Introduction: Pro USB DMX Controller and Terminator for QLC+
Today I want to share with you how to make a professional looking USB DMX controller to use with lighting control software such as QLC+. In roughly 5 to 10 minutes and about $35 in parts and shipping.
This project may actually take less time for you to compete than it takes for your soldering irons to heat up.
It only requires three parts. An FTDI USB-RS485-WE-1800-BT cable, A female XRL connector and a 13/64" x 1/4" piece of shrink tubing.
After you complete this project you will end up with a professional looking USB-DMX interface you can be proud to show off. If you complete the DMX terminator portion also; you will have everything you need to connect to any DMX enabled fixture or a whole DMX universe. You can also make and use more than one at a time to control multiple universes.
There are other tutorials that claim you can accomplish the same outcome for around $10. But this is not completely true. They fail to mention on top of purchasing the $10 board you need in addition: wire (?), panel mount connector ($6), a project box ($10) and shipping (shipping alone was around $30) for a total of about $65 not $10. Then the majority of the time the chips have to be hacked because the board manufacture changes chipsets or board design. In the end you end up with something pieced together and only works part of the time if you can even get it to work.
Im not claiming this project is cheaper depending on vendor and your location, shipping and tax may differ slightly. Im just saying this works, its clean, and parts can be purchased directly from the same manufacture and function as reliabley as a $150 name brand USB DMX controller.
Step 1: Make Sure We Have Everything We Need.
Parts and Tool list.
1) FTDI USB-RS485-WE-1800-BT cable
1) 13/64" x 1/4" piece of shrink tubing
1) Soldering iron.
1) Wire cutters
Disclaimer: This is a do at your own risk. I hold no responsibility for burnt fingers, damaged equipment etc.
Step 2: Trim Red Wire
Do NOT cut the red wire all the way off.
We want to trim the red wire down to about 1/4".
If you cut the red wire flush with jacket you will likely short it out on a cup when putting XLR together. Causing damage to your DMX fixtures and your computer.
Step 3: Terminate Data
We need to terminate Data+ and Data- with 120 ohm resister as per TIA-485 standards and FTDI spec sheet.
Lucky for us there's a 120 ohm terminating resister on the PCB 120R Pin 1 (Brown Wire) and 120R Pin 2 (Green Wire)
Basically we just need to know we need to twist the green and yellow together. Then twist brown and orange together.
Step 4: +5V Isolation
We need to fold the red wire back onto jacket & secure with a piece of shrink tubing, insuring that the tip of the red wire is completely covered by the shrink tubing.

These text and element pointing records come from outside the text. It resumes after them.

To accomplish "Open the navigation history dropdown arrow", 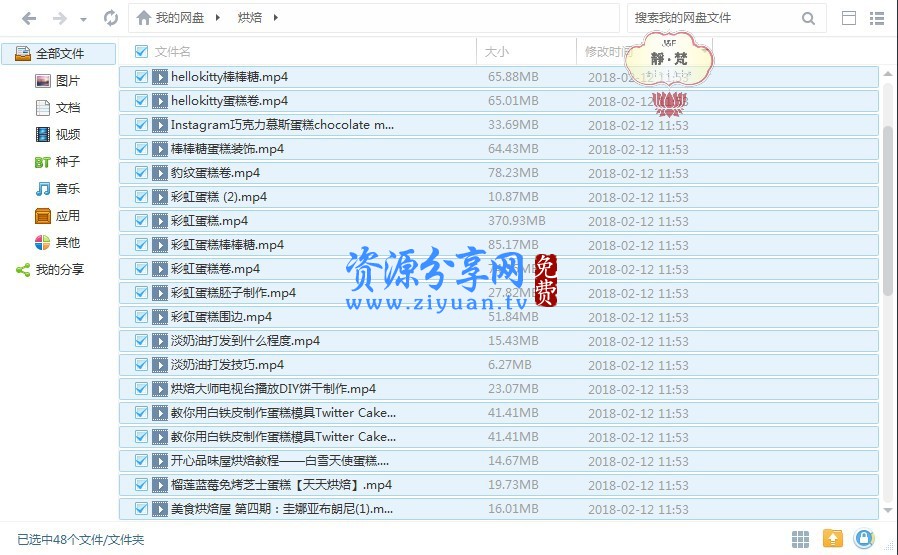I will pos(83,19).
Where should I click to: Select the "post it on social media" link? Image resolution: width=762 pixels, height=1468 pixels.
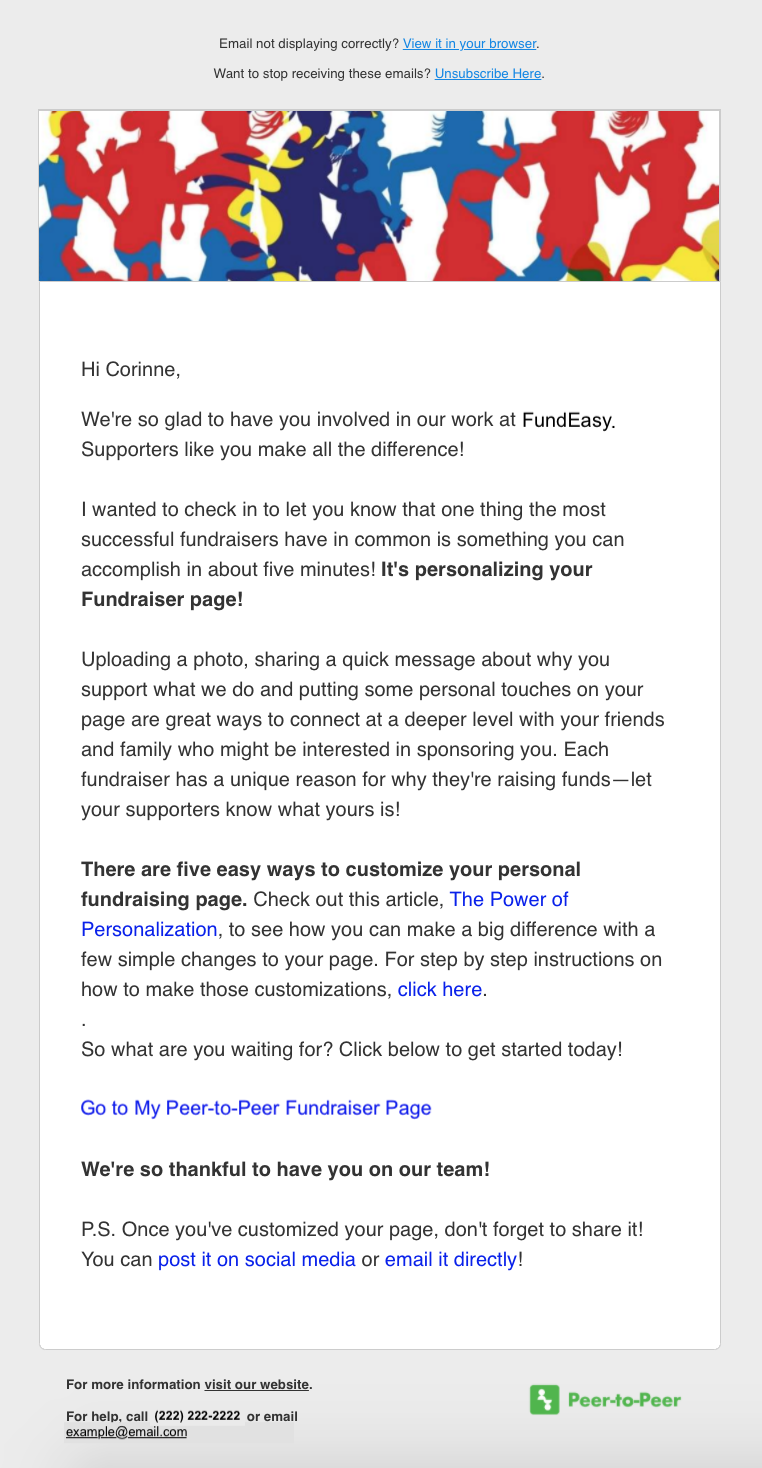257,1259
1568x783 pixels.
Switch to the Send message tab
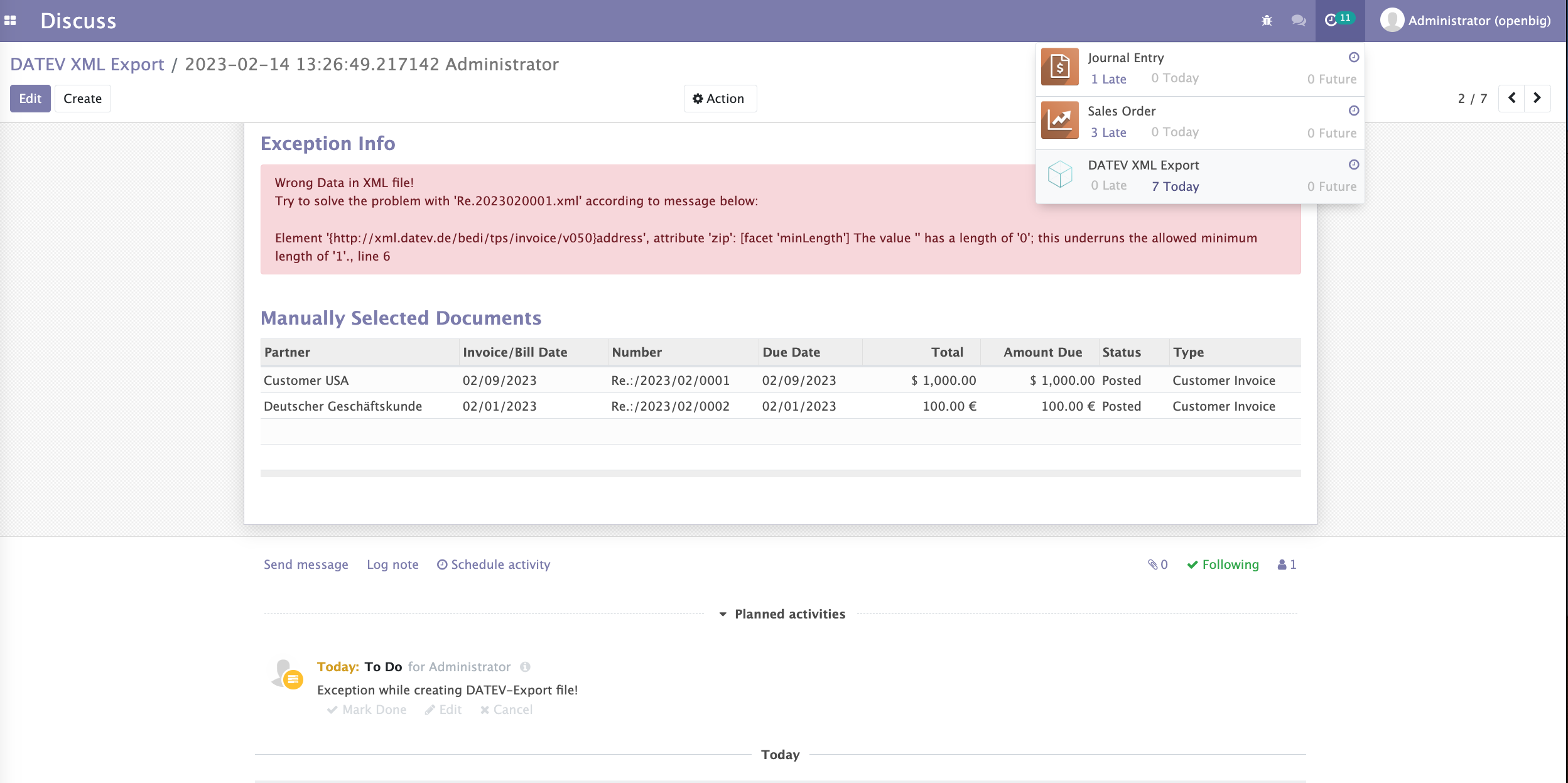[306, 564]
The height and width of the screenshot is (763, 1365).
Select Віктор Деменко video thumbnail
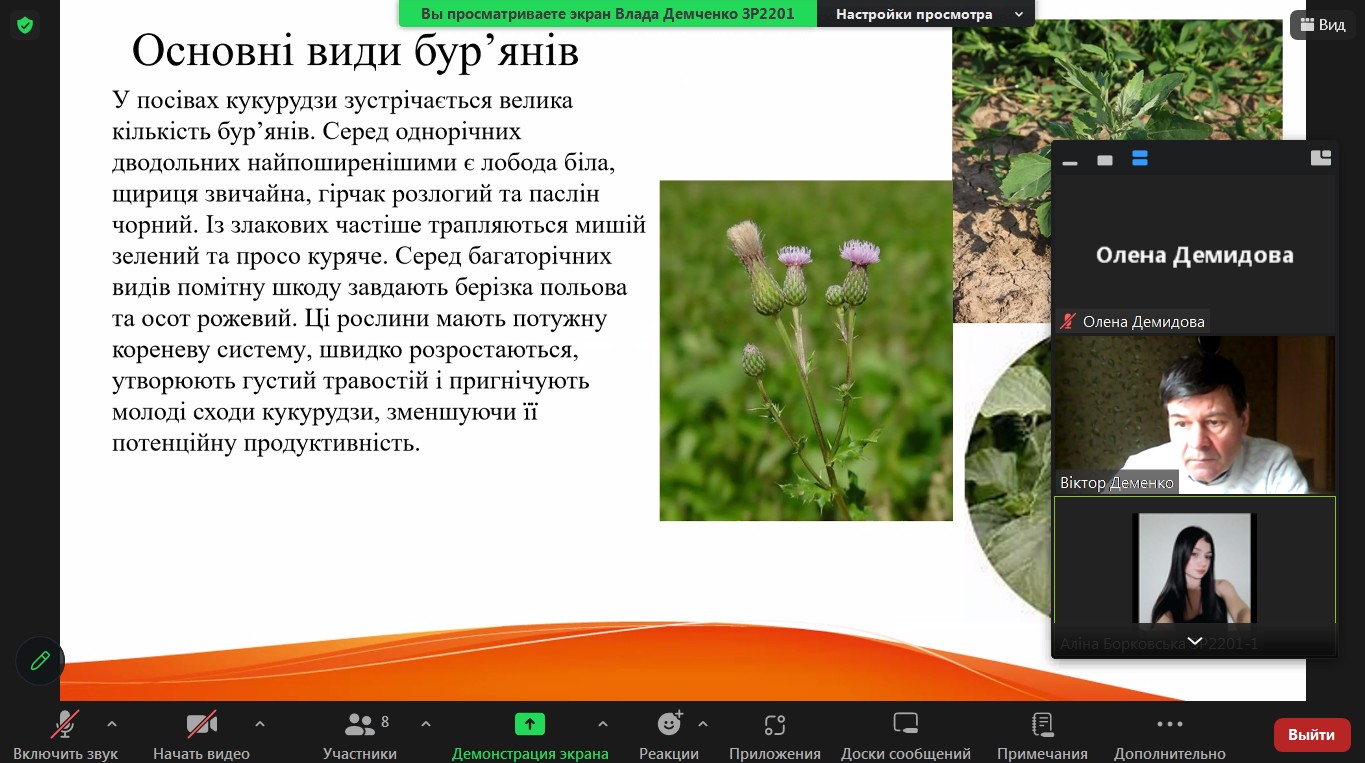[x=1194, y=414]
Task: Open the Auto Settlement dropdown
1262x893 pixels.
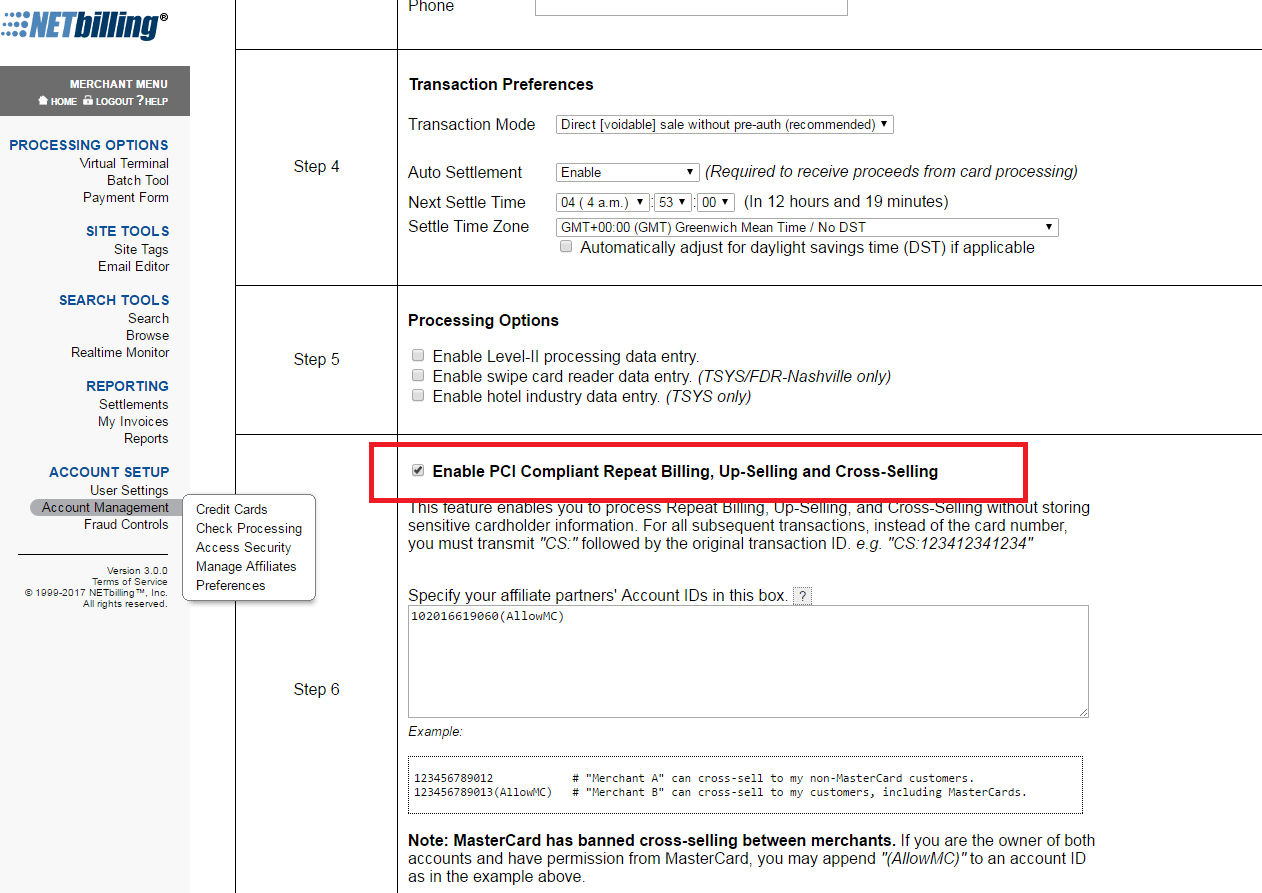Action: pyautogui.click(x=627, y=171)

By doing this we are preventing the USB +5 volts from shorting out. If the red wire is not properly isolated it could destroy your DMX fixtures and/ or computers USB.
Step 5: Install XLR Strain Relief Boot
Step 6: Prep Female XLR
We need to tin the cups on the back of the XLR.
Step 7: Prep Cable
We need to tin the wires to insure a good solder connection to the XLR cups.
Note: Ive had a couple people ask how I got shrink tube to stay on the alligator clips without splitting.... That is not shrink tube on the alligator clips, it the outer jacket of a piece of Cat5. Cat5 jacket works good to protect wires when clamped in alligator clips. Protecting wire jacket from being nicked by the alligators serrated jaws. And slides off easily when you need to clamp connectors or boards in your alligator clips.
Step 8: XLR Pin 3 (Orange and Brown)
We need to solder the orange and brown wires to pin 3 on the back of the female XLR connector.
Step 9: XLR Pin 1 (Black)
We need to solder the black wires to pin 1 on the back of the female XLR connector.
Step 10: XLR Pin 2 (Yellow and Green)
We need to solder the yellow and green wires to pin 2 on the back of the female XLR connector.
Step 11: Install XLR Strain Relief
Step 12: Assemble XLR
Step 13: Part 2 (DMX Terminator)
Step 14: 120 Ohm Resistor
Solder a 120 ohm resistor between pins 1 and 3 on the back of a male XLR connector.
Step 15: Disassemble XLR Boot
Using a small screwdriver or something similar. Push the strain relief tension ring out of the XLR boot. Then remove the boot from the collar/ nut.
Step 16: Trim Strain Relief Tension Ring
Trim off the portion of the ring that protrudes into the boot.
Step 17: Trim Strain Relief
Trim strain relief so it flush when tension ring is push down on the strain relief.
Step 18: Test Fit
Step 19: Cap the Back
take a thin piece of plastic and cut it the same size as tension ring.
I used a plastic business card. But the top off a gallon of milk works well also if you want to color code universe ends to aid in troubleshooting.